● **Problem description**: For this exercise, return all the data exactly as it stands.

● **Given records**:
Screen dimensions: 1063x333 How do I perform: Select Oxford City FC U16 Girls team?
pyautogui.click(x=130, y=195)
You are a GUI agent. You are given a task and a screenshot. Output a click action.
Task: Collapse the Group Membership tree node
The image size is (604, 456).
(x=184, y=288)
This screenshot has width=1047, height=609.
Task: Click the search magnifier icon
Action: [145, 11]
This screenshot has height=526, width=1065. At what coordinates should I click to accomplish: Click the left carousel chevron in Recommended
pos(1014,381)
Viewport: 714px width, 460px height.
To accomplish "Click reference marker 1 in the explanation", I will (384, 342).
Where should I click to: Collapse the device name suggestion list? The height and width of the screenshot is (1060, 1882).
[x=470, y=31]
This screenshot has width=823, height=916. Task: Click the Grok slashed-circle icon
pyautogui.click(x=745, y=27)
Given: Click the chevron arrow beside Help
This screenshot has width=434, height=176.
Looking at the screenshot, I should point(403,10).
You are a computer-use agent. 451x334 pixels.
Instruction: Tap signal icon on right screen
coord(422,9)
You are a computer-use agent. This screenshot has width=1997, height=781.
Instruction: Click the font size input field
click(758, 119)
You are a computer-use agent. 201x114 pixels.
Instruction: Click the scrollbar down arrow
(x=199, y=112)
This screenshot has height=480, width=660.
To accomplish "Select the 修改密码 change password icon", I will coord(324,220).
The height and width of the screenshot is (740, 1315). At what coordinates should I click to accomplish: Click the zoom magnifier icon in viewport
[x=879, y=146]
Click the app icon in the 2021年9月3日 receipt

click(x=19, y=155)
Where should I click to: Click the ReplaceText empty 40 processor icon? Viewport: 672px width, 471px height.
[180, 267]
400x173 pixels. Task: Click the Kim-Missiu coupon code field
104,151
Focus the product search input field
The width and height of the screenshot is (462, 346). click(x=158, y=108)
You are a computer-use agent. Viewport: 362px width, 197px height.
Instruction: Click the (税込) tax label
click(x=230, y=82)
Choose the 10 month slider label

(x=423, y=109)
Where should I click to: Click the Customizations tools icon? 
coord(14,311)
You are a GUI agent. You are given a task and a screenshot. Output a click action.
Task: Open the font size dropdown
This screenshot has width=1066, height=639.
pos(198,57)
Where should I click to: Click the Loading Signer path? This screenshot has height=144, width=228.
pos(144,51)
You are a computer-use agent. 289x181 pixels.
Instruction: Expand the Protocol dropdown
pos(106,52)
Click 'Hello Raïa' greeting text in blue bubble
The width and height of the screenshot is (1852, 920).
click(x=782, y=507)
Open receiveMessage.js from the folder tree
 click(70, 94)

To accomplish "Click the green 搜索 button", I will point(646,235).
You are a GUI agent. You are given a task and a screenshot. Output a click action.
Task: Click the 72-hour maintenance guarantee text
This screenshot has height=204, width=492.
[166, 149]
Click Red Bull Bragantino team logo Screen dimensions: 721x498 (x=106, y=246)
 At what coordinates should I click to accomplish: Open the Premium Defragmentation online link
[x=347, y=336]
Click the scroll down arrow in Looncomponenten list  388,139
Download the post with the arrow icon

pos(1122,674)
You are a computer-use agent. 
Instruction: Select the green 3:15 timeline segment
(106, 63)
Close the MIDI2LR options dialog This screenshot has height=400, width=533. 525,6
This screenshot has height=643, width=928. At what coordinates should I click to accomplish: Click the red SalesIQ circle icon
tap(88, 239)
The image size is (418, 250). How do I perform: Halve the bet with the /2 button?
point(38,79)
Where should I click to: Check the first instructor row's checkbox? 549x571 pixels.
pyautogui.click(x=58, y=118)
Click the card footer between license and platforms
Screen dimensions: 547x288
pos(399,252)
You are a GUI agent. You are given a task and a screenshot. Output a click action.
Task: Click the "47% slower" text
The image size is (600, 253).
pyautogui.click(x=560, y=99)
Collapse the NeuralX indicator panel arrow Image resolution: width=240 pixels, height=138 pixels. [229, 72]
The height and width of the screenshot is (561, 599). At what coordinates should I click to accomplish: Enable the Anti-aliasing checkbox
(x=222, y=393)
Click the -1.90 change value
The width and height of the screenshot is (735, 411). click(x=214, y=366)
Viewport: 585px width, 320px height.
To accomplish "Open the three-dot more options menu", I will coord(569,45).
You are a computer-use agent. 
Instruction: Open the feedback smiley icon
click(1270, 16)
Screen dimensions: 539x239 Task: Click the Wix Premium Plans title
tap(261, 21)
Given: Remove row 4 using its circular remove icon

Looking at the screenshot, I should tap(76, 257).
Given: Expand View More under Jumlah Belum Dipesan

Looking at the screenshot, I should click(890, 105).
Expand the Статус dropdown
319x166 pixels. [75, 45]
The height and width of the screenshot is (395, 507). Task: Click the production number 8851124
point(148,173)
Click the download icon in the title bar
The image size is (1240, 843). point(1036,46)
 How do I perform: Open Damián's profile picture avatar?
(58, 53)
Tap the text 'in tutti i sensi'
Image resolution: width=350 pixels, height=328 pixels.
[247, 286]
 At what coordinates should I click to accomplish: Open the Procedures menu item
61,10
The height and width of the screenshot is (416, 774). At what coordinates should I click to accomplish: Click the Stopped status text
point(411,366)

● **Response box**:
Screen dimensions: 1063x333 How do I perform: Select Oxford City FC U16 Girls team?
pyautogui.click(x=130, y=195)
You are a GUI agent. You are given a task and a screenshot. Output a click action.
Task: Collapse the Group Membership tree node
The image size is (604, 456).
(x=184, y=288)
This screenshot has width=1047, height=609.
Task: Click the search magnifier icon
Action: [145, 11]
This screenshot has height=526, width=1065. At what coordinates should I click to accomplish: Click the left carousel chevron in Recommended
pos(1014,381)
Viewport: 714px width, 460px height.
To accomplish "Click reference marker 1 in the explanation", I will (384, 342).
Where should I click to: Collapse the device name suggestion list? The height and width of the screenshot is (1060, 1882).
[x=470, y=31]
This screenshot has width=823, height=916. Task: Click the Grok slashed-circle icon
pyautogui.click(x=745, y=27)
Given: Click the chevron arrow beside Help
This screenshot has width=434, height=176.
Looking at the screenshot, I should point(403,10).
You are a computer-use agent. 451x334 pixels.
Instruction: Tap signal icon on right screen
coord(422,9)
You are a computer-use agent. This screenshot has width=1997, height=781.
Instruction: Click the font size input field
click(758, 119)
You are a computer-use agent. 201x114 pixels.
Instruction: Click the scrollbar down arrow
(x=199, y=112)
This screenshot has height=480, width=660.
To accomplish "Select the 修改密码 change password icon", I will coord(324,220).
The height and width of the screenshot is (740, 1315). At what coordinates should I click to accomplish: Click the zoom magnifier icon in viewport
[x=879, y=146]
Click the app icon in the 2021年9月3日 receipt

click(x=19, y=155)
Where should I click to: Click the ReplaceText empty 40 processor icon? Viewport: 672px width, 471px height.
[180, 267]
400x173 pixels. Task: Click the Kim-Missiu coupon code field
104,151
Focus the product search input field
The width and height of the screenshot is (462, 346). click(x=158, y=108)
You are a computer-use agent. Viewport: 362px width, 197px height.
Instruction: Click the (税込) tax label
click(x=230, y=82)
Choose the 10 month slider label

(x=423, y=109)
Where should I click to: Click the Customizations tools icon? 
coord(14,311)
You are a GUI agent. You are given a task and a screenshot. Output a click action.
Task: Open the font size dropdown
This screenshot has width=1066, height=639.
pos(198,57)
Where should I click to: Click the Loading Signer path? This screenshot has height=144, width=228.
pos(144,51)
You are a computer-use agent. 289x181 pixels.
Instruction: Expand the Protocol dropdown
pos(106,52)
Click 'Hello Raïa' greeting text in blue bubble
The width and height of the screenshot is (1852, 920).
click(x=782, y=507)
Open receiveMessage.js from the folder tree
 click(70, 94)

To accomplish "Click the green 搜索 button", I will point(646,235).
You are a GUI agent. You are given a task and a screenshot. Output a click action.
Task: Click the 72-hour maintenance guarantee text
This screenshot has height=204, width=492.
[166, 149]
Click Red Bull Bragantino team logo Screen dimensions: 721x498 (x=106, y=246)
 At what coordinates should I click to accomplish: Open the Premium Defragmentation online link
[x=347, y=336]
Click the scroll down arrow in Looncomponenten list  388,139
Download the post with the arrow icon

pos(1122,674)
You are a computer-use agent. 
Instruction: Select the green 3:15 timeline segment
(106, 63)
Close the MIDI2LR options dialog This screenshot has height=400, width=533. 525,6
This screenshot has height=643, width=928. At what coordinates should I click to accomplish: Click the red SalesIQ circle icon
tap(88, 239)
The image size is (418, 250). How do I perform: Halve the bet with the /2 button?
point(38,79)
Where should I click to: Check the first instructor row's checkbox? 549x571 pixels.
pyautogui.click(x=58, y=118)
Click the card footer between license and platforms
Screen dimensions: 547x288
pos(399,252)
You are a GUI agent. You are given a task and a screenshot. Output a click action.
Task: Click the "47% slower" text
The image size is (600, 253).
pyautogui.click(x=560, y=99)
Collapse the NeuralX indicator panel arrow Image resolution: width=240 pixels, height=138 pixels. [229, 72]
The height and width of the screenshot is (561, 599). At what coordinates should I click to accomplish: Enable the Anti-aliasing checkbox
(x=222, y=393)
Click the -1.90 change value
The width and height of the screenshot is (735, 411). click(x=214, y=366)
Viewport: 585px width, 320px height.
To accomplish "Open the three-dot more options menu", I will coord(569,45).
You are a computer-use agent. 
Instruction: Open the feedback smiley icon
click(1270, 16)
Screen dimensions: 539x239 Task: Click the Wix Premium Plans title
tap(261, 21)
Given: Remove row 4 using its circular remove icon

Looking at the screenshot, I should tap(76, 257).
Given: Expand View More under Jumlah Belum Dipesan

Looking at the screenshot, I should click(890, 105).
Expand the Статус dropdown
319x166 pixels. [75, 45]
The height and width of the screenshot is (395, 507). Task: Click the production number 8851124
point(148,173)
Click the download icon in the title bar
The image size is (1240, 843). point(1036,46)
 How do I perform: Open Damián's profile picture avatar?
(58, 53)
Tap the text 'in tutti i sensi'
Image resolution: width=350 pixels, height=328 pixels.
[247, 286]
 At what coordinates should I click to accomplish: Open the Procedures menu item
61,10
The height and width of the screenshot is (416, 774). At what coordinates should I click to accomplish: Click the Stopped status text
point(411,366)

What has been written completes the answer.